═════ INFORMATION ═════
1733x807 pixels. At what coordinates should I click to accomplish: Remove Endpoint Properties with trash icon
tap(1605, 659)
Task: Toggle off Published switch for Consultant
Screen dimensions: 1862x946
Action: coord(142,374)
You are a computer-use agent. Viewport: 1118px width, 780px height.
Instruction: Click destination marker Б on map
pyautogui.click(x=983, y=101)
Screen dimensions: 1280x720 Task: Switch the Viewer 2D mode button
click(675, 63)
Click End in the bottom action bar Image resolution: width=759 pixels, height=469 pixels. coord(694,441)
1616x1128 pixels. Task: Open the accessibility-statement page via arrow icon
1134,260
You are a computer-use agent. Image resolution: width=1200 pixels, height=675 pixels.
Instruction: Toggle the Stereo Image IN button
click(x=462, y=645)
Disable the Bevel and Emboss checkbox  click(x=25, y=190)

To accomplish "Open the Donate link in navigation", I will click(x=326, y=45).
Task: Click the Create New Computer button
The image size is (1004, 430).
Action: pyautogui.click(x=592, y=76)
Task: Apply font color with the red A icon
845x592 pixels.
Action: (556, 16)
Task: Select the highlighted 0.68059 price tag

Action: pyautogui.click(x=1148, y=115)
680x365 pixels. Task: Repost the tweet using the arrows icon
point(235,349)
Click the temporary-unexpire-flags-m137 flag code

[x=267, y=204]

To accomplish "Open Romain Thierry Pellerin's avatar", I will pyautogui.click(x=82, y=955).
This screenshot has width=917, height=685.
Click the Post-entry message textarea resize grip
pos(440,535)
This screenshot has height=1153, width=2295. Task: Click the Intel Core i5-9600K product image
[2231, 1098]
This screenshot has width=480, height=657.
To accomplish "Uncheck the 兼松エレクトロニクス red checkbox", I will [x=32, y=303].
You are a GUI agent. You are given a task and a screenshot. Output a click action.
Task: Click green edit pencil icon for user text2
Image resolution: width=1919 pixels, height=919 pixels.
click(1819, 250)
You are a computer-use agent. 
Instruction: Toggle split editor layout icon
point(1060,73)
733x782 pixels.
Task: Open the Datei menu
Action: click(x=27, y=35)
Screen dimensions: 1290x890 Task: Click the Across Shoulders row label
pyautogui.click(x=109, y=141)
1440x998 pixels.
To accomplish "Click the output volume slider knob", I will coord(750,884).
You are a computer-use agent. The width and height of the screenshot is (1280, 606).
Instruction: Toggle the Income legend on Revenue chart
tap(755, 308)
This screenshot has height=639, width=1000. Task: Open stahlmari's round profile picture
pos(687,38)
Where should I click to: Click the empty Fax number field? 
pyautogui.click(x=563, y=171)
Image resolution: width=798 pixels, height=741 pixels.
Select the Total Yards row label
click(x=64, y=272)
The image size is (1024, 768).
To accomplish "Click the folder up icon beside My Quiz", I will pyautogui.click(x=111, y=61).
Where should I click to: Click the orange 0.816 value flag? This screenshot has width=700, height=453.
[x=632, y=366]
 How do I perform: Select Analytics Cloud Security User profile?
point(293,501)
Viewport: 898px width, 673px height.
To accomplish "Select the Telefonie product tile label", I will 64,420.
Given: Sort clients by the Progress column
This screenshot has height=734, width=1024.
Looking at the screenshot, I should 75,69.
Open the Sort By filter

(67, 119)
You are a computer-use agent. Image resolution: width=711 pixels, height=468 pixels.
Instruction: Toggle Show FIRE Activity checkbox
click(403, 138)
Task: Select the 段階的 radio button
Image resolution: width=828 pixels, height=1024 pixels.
═════
ASSIGNMENT:
The lines to return are those in the material above that hold "Viewport".

WRITTEN SOLUTION:
You are a computer-use agent. Viewport: 1118px width, 780px height.
Viewport: 898px width, 673px height.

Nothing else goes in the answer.